The ideal of consequentialism is essentially flawless; it's when you hand it to sex-obsessed murder monkeys as an excuse to do things that shit hits the fan.

I've come to think that isn't actually the case. E.g. while I disagree with Being nicer than clippy, it quite precisely nails how consequentialism isn't essentially flawless:

Now, of course, utilitarianism-in-theory was never, erm, actually very tolerant. Utilitarianism is actually kinda pissed about all these hobbies. For example: did you notice the way they aren't hedonium? Seriously tragic. And even setting aside the not-hedonium problem (it applies to all-the-things), I checked Jim's pleasure levels for the trashy-TV, and they're way lower than if he got into Mozart; Mary's stamp-collecting is actually a bit obsessive and out-of-balance; and Mormonism seems too confident about optimal amount of coffee. Oh noes! Can we optimize these backyards somehow? And Yudkowsky's paradigm misaligned AIs are thinking along the same lines – and they've got the nano-bots to make it happen.

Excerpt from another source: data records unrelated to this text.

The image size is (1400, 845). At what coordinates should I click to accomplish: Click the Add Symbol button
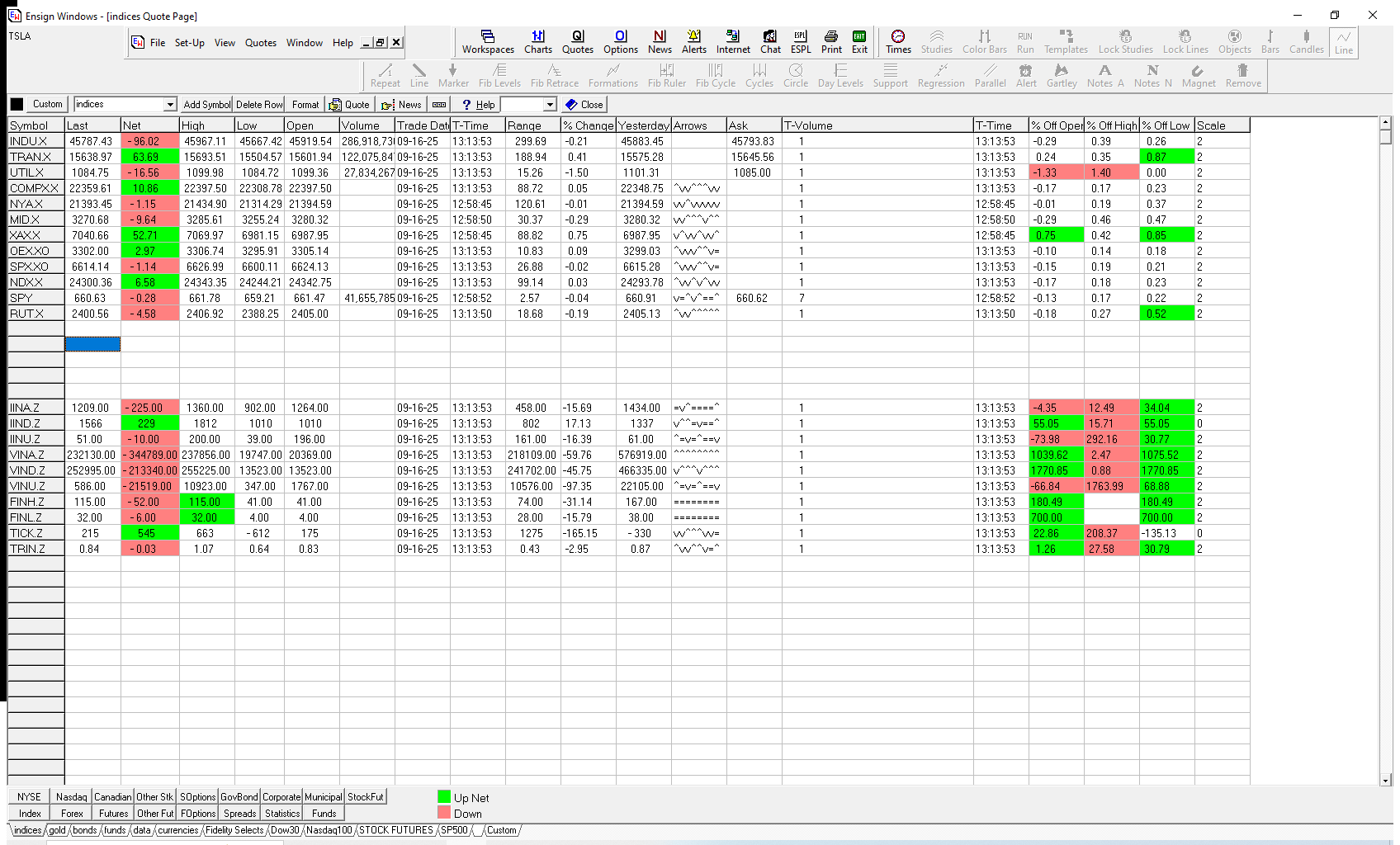pyautogui.click(x=206, y=105)
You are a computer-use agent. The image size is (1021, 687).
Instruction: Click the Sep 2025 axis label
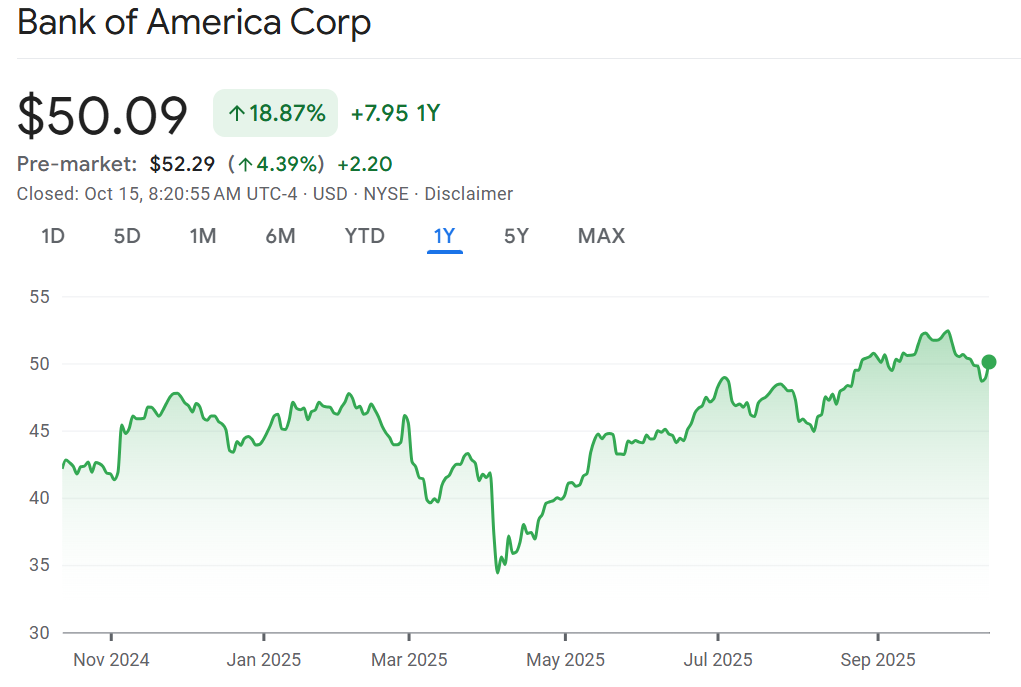tap(878, 660)
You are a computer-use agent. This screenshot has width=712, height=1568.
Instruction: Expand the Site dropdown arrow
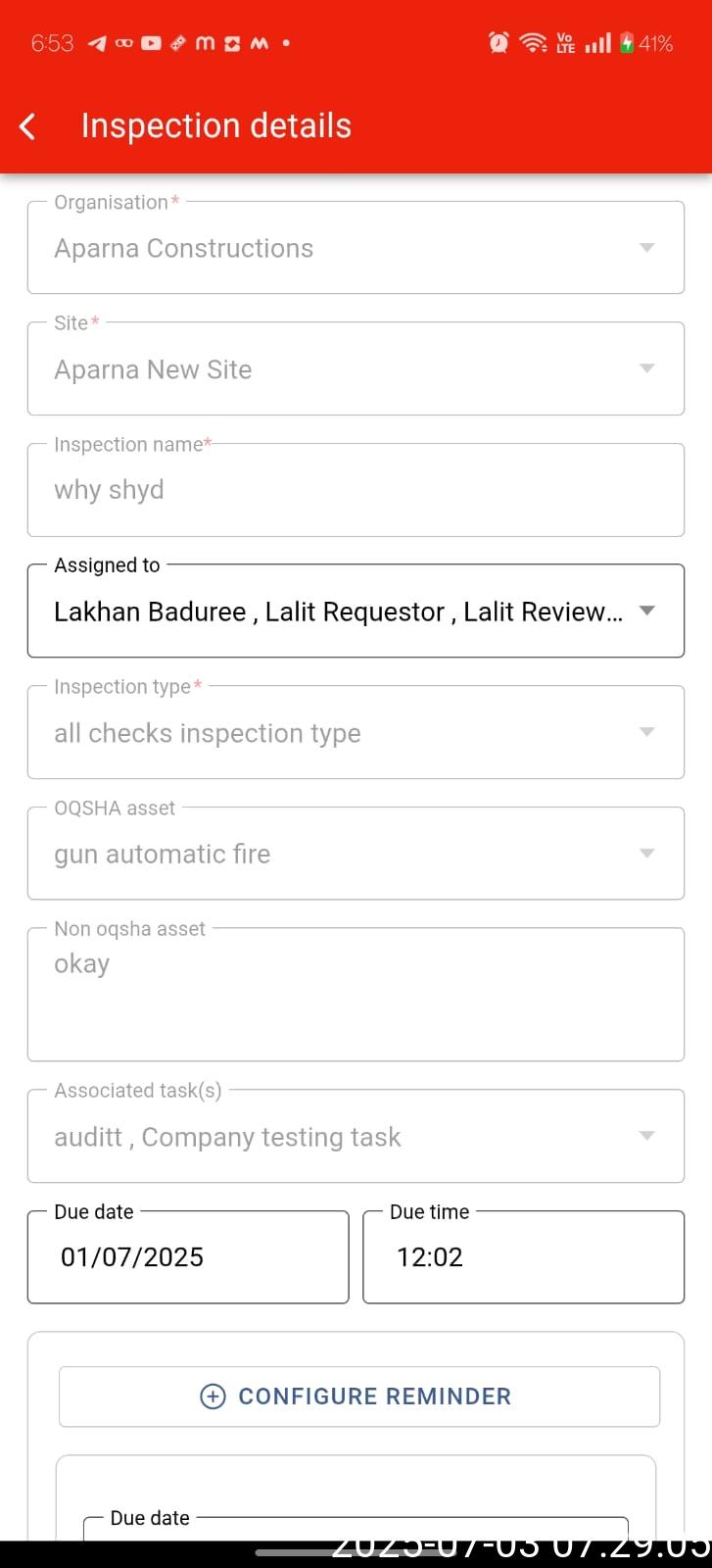[x=646, y=368]
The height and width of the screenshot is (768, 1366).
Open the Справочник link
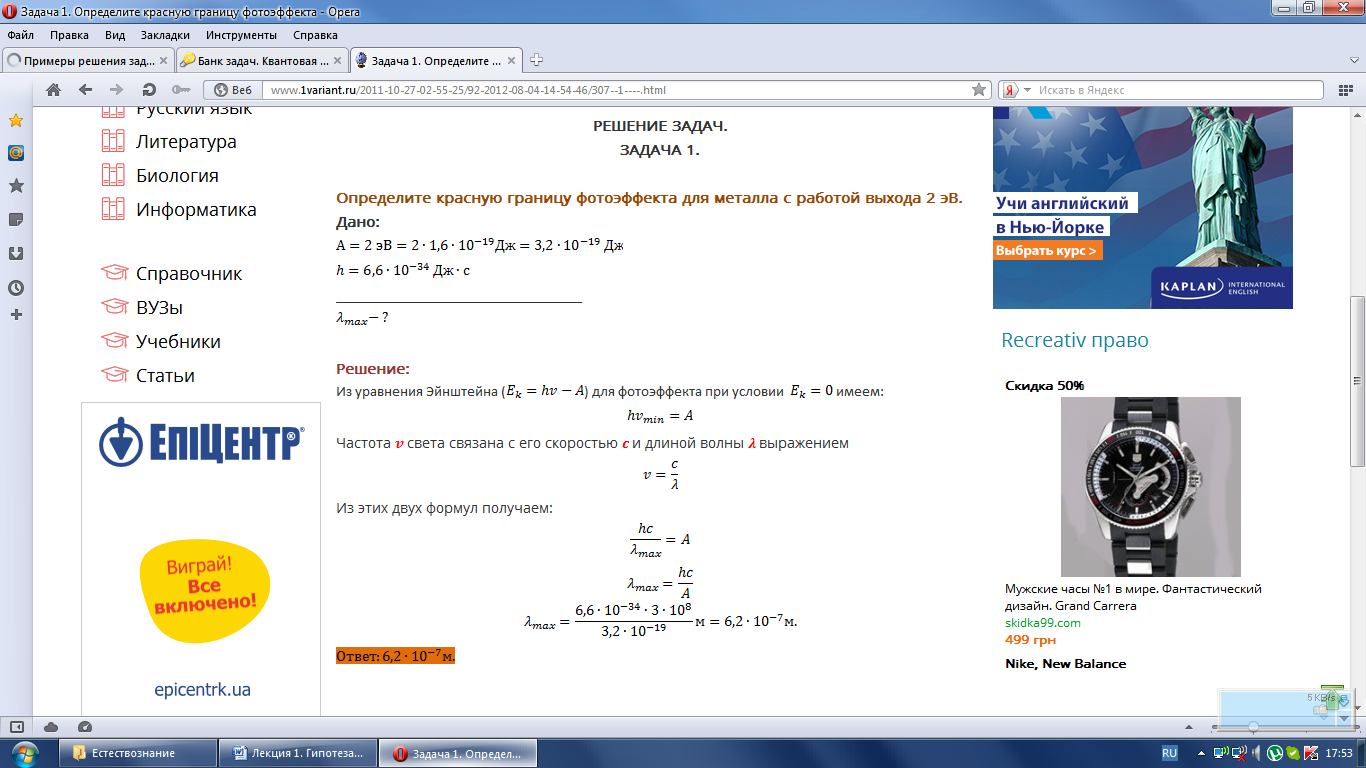[189, 273]
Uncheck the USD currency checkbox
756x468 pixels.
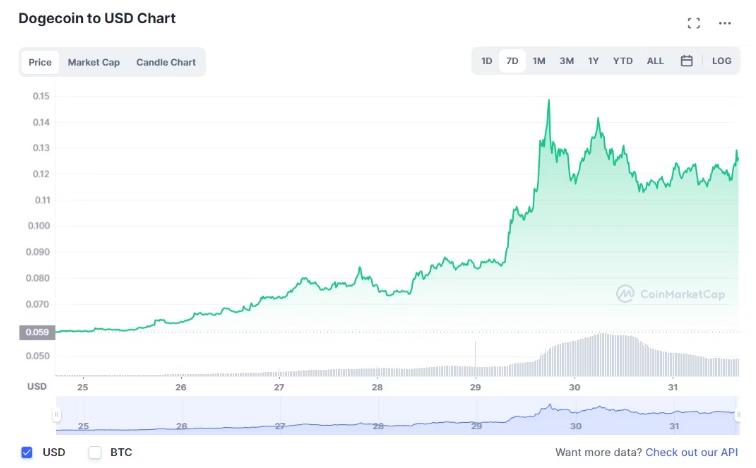(x=27, y=452)
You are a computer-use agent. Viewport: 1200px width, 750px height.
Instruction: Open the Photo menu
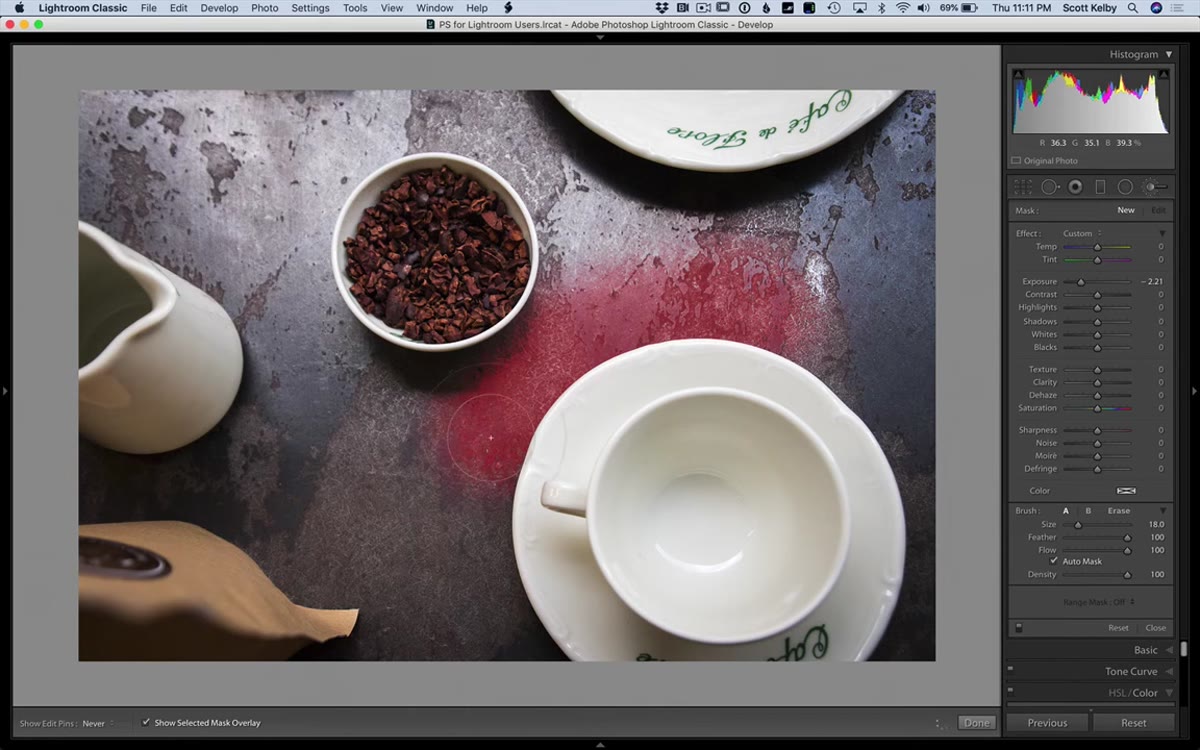264,8
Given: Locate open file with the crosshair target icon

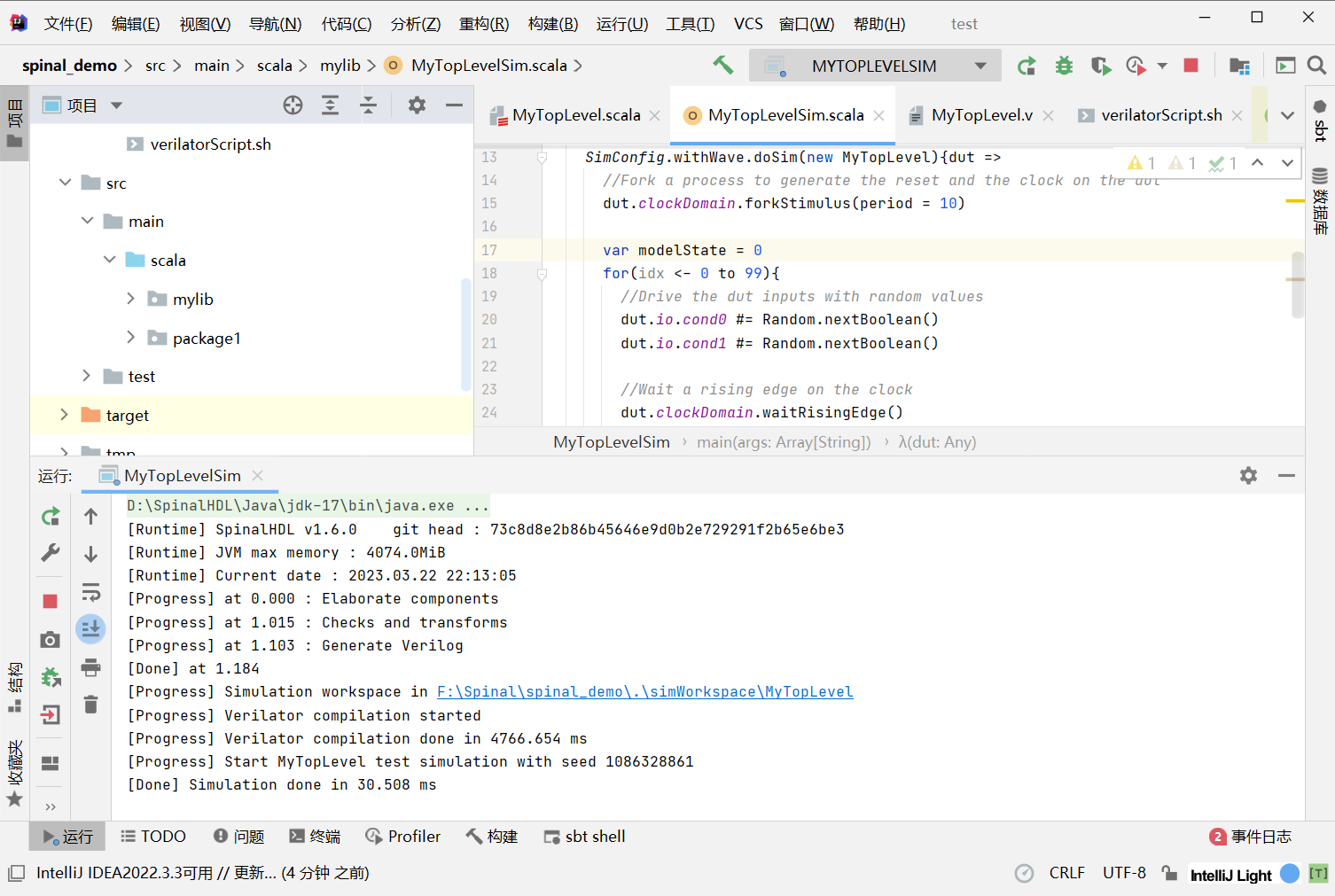Looking at the screenshot, I should 293,105.
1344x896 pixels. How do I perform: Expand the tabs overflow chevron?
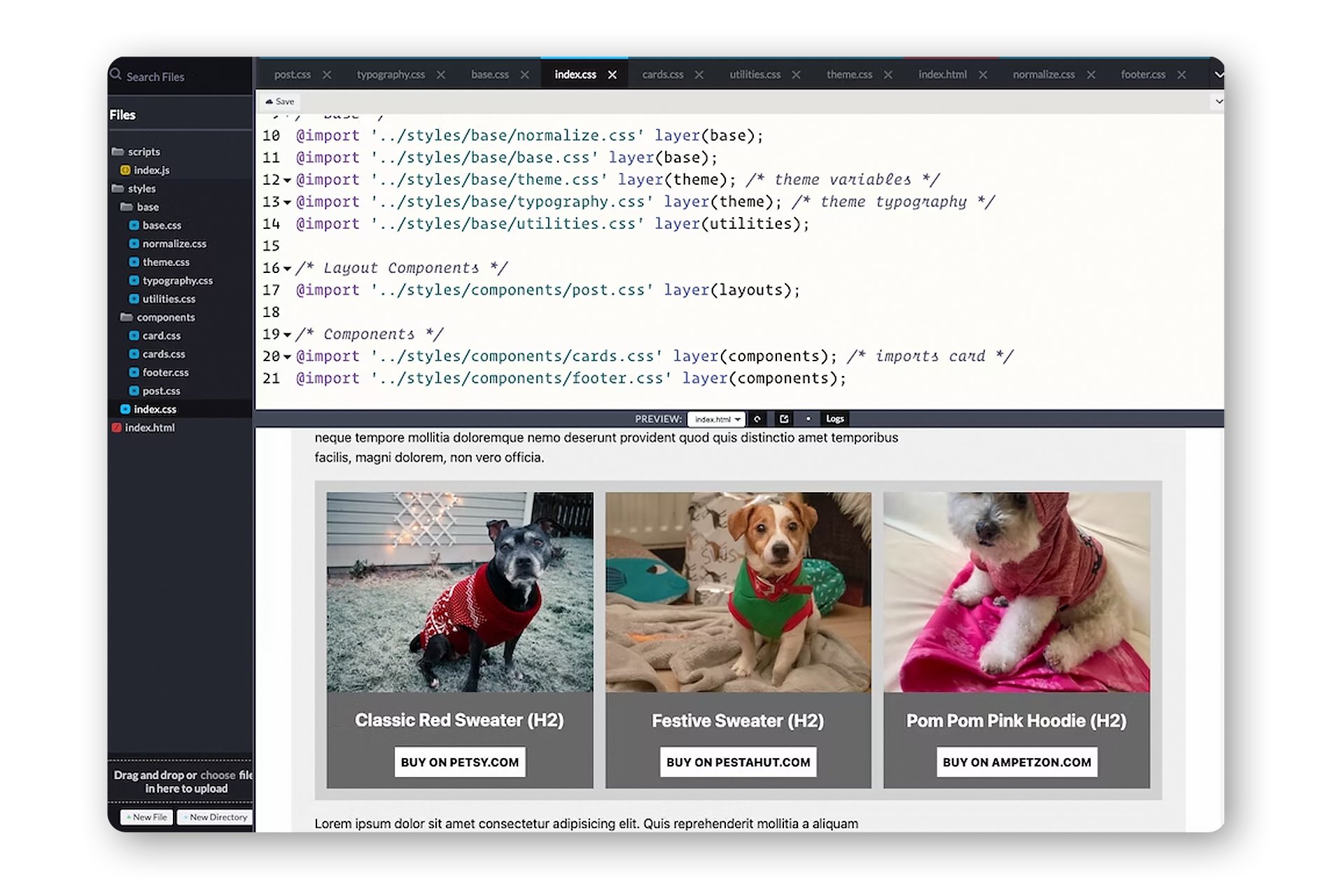[1219, 74]
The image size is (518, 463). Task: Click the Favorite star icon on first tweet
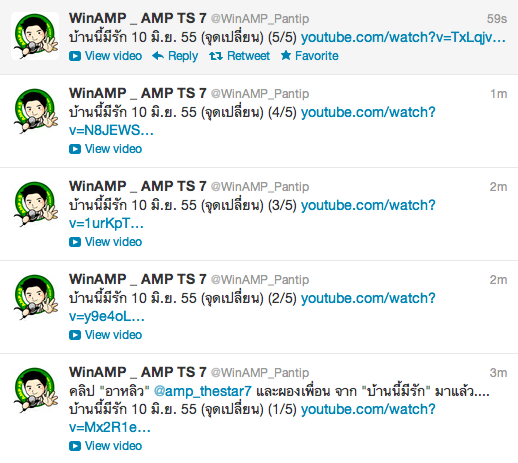coord(286,55)
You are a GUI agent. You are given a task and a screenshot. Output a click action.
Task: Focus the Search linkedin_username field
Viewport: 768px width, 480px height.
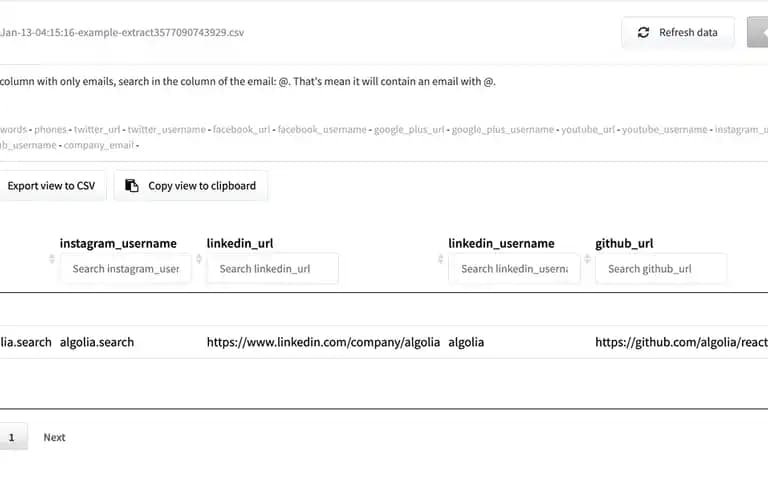[514, 268]
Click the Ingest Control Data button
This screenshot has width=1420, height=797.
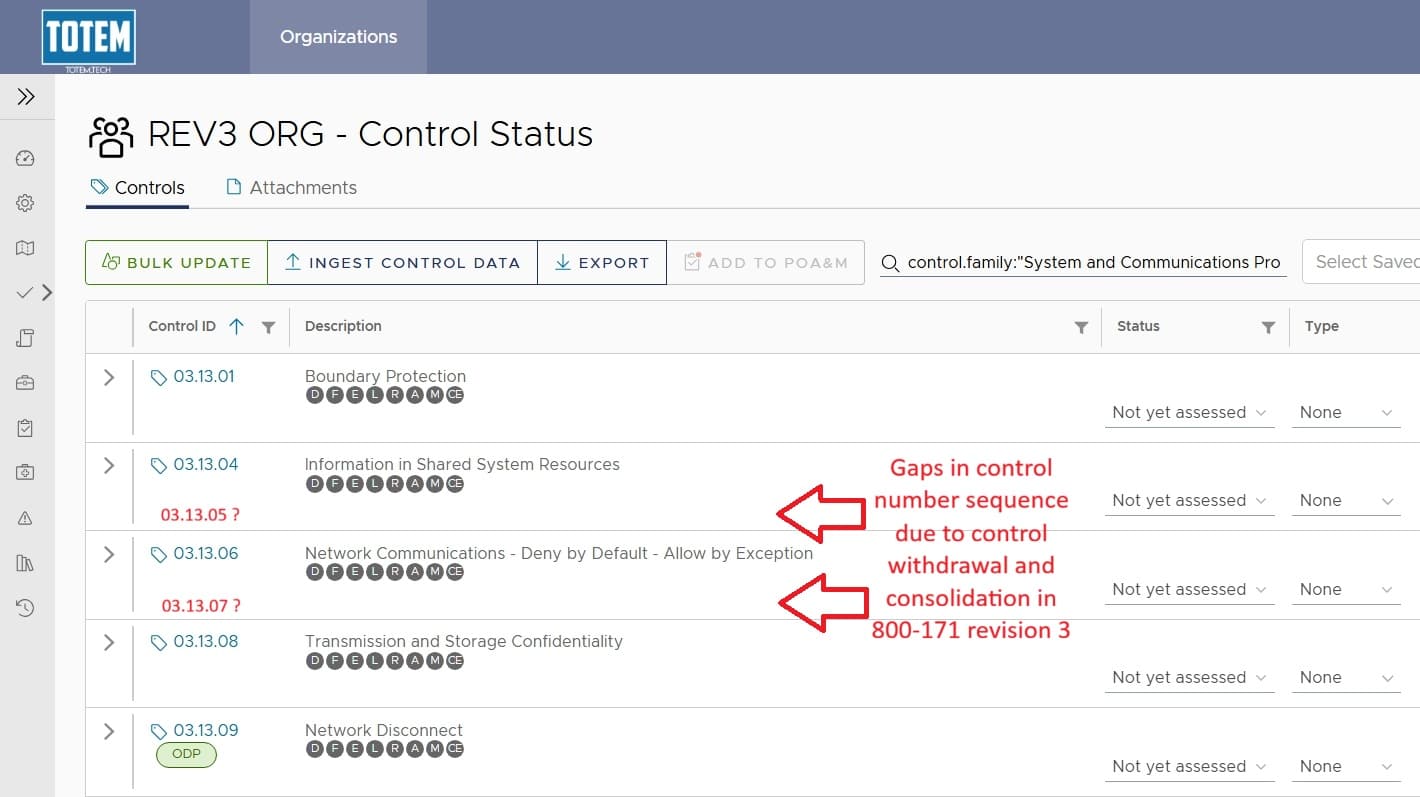pyautogui.click(x=402, y=263)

Unbounded utility maximization aspires to optimize the entire world. This is pretty funky for just about any optimization criterion people can come up with, even if people are perfectly flawless in how well they follow it. There's a bunch of attempts to patch this, but none have really worked so far, and it doesn't seem like any will ever work.

Comment by tailcalled on Consequentialism is a compass, not a judge · 2024-04-13T11:51:31.716Z · LW · GW

Upvoted, but I think I disagree out of a tangent.

The consequences of someone's actions are nonetheless partial evidence of their morality. If you discover that embezzled funds have been building up on Bob's bank account, that's evidence Bob is an unethical guy—most people who embezzle funds are unethical. But then you might discover that, before he was caught and the money confiscated, Bob was embezzling funds to build an orphanage. The consequences haven't changed, but Bob's final (unresolved) intentions are attenuating circumstances. If I had to hang around with either your typical fund-embezzler or Bob, I would pick Bob.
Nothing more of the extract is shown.